My toddler will kick your toddlers ass
My daughter is a social butterfly.
Thus far, she hasn’t been around too too many children but that doesn’t stop her. She beams at strangers, and offers up her hands to be picked up while were at the tea house having lunch. She babbles to anyone that will listen, and is quite the attention whore.
Lately though, she’s been kind of a bully. This weekend was filled with children; on Saturday we went to a second birthday for my husbands, friends, son. Paige rode a pony, lurked next to a Backyardigan, and ate some pizza. She also knocked a little girl to the ground with one of her “you’re going to like this if it kills you…” hugs. No tears were shed, but I stubbed my toe trying to catch both toddlers as they tumbled towards the cement.

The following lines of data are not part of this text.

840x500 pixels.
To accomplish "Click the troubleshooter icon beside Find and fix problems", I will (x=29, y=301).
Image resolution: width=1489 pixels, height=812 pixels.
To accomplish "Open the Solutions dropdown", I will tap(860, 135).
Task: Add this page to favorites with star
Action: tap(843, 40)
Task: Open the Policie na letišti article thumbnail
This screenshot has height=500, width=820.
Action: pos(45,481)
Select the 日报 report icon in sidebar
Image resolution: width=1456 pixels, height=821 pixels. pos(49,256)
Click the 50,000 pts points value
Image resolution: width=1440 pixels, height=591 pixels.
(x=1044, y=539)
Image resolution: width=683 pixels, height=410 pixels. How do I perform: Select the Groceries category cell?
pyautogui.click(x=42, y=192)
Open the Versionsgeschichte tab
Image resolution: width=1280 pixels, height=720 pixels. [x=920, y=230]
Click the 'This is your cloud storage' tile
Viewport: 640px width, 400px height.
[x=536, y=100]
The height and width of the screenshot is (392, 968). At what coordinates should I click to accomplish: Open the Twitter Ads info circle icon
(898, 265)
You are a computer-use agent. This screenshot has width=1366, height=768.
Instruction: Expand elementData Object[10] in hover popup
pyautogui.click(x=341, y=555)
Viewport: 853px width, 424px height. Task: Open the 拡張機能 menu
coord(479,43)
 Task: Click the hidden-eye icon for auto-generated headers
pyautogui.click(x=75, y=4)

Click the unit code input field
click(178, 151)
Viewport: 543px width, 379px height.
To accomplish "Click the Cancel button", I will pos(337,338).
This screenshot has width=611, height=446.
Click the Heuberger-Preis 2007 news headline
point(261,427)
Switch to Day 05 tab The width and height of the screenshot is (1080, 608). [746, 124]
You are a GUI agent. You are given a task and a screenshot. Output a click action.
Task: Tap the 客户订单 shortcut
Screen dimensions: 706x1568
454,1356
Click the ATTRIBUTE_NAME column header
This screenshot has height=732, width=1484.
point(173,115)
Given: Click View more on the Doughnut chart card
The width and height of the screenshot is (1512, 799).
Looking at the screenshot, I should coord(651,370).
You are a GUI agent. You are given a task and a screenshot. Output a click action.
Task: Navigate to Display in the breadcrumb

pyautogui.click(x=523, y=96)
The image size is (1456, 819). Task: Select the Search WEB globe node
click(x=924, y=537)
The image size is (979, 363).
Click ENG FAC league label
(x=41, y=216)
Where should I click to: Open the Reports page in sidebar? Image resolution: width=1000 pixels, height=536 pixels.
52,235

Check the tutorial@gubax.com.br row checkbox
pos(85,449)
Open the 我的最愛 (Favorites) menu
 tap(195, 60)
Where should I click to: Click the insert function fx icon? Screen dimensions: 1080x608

Sunday, we had a BBQ of our own with one of my newest mom friend, her husband, and their daughter. Paige was playing nice for awhile, but than she started PINCHING her future BFF. I was sort of embarrassed so I just mumbled “I forgot to mention she’s a pincher…” and all was well until Paige went on to rip bff’s pacifer out of her mouth any chance she got. This caused tears. What a monster! After pacifcer stealing we moved on to assault and she began smacking quite forcefully if BFF wasn’t paying attention. More tears, and a lot of “no, no PAIGE NOS” later, it was bed time.
If my kid keeps up with the abuse she’s never going to have ANY friends! Behind that dimpled smile is a monster waiting to pinch you, smack you, and [while you're in shock] steal your favorite stuffed animal.
Tags: pinching, smacking toddler, toddler, toddler abuse |
6 Responses to “My toddler will kick your toddlers ass”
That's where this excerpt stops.